I really want to try a few camp songs on rounds in the hospital. For instance, when everyone is wandering around the neonatal intensive care unit at Texas Children’s, I want to call out (not too loudly of course…) “Make a circle, make, make a circle!” like we did at camp to get everyone together. When people are not listening to me talk, I’ll try singing the “Llama” to get “Silent Llamas” and everyone’s attention.

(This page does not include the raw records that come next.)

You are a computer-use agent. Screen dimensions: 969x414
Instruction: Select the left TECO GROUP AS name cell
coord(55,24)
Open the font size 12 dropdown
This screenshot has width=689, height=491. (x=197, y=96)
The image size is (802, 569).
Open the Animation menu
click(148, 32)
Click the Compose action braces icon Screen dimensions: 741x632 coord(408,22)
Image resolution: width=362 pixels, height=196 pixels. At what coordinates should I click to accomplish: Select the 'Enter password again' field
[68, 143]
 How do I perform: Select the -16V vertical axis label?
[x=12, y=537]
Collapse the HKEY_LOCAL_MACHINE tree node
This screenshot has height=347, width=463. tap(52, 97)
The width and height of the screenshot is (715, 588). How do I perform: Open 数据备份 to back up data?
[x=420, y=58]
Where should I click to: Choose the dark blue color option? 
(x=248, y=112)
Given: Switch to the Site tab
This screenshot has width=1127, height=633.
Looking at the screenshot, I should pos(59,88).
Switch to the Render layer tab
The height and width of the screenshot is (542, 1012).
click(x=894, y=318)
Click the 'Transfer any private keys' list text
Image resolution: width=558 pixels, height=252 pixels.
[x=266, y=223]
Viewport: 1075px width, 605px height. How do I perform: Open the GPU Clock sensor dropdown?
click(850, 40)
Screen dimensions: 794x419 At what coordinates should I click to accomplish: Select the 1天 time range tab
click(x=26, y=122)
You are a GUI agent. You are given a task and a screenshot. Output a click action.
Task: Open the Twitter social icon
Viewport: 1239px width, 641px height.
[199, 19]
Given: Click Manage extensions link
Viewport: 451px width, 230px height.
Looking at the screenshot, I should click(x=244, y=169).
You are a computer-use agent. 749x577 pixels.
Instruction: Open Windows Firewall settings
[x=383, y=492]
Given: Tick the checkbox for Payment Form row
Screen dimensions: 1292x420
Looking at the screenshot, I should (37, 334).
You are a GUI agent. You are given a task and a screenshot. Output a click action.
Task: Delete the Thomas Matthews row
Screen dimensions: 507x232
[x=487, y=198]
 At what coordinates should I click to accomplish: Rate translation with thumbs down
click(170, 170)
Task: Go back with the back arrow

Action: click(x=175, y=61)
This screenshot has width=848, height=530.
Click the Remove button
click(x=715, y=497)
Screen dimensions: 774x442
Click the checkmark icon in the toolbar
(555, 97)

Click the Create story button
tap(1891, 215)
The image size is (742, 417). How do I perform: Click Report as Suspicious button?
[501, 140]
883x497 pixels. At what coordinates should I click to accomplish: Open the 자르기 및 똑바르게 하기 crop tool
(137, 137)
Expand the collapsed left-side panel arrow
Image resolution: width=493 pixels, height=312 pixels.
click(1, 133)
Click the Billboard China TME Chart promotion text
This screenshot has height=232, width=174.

Beyond the fun and games, what I saw at Camp Kesem were two things that give me immense hope for the future. First was the support and affection the campers gave to each other. They were bonded together by their parents’ illnesses and how these illnesses have affected them. They made friends, helped each other, and shared experiences, emotions, fears and even a bit of anger in a way that I did not think that children, some only 7 or 8 years old, could share. Their lives were greatly enriched by knowing that they were not alone in dealing with tragedy at home and talking about it with other kids and the counselors.
The other thing that was great was watching the college students and program leaders from Rice University work with the kids and help them share their experiences. This was a chance for 18-21 year old college students, most of whom do not have parents with cancer, to move out of their comfort zone by helping younger children express themselves while guiding them through the camp experience. I literally watched the counselors mature over a very short period of time.
The Rice student leaders, known as “Bubshine,” the combination name for “Bubbles” (Mariah Lawhon) and “Sunshine” (Stacey Yi), worked tirelessly to make the first Camp Kesem Rice a great success. They handled the usual array of camp crises including multiple water outages, while being incredibly supportive of counselors and campers alike.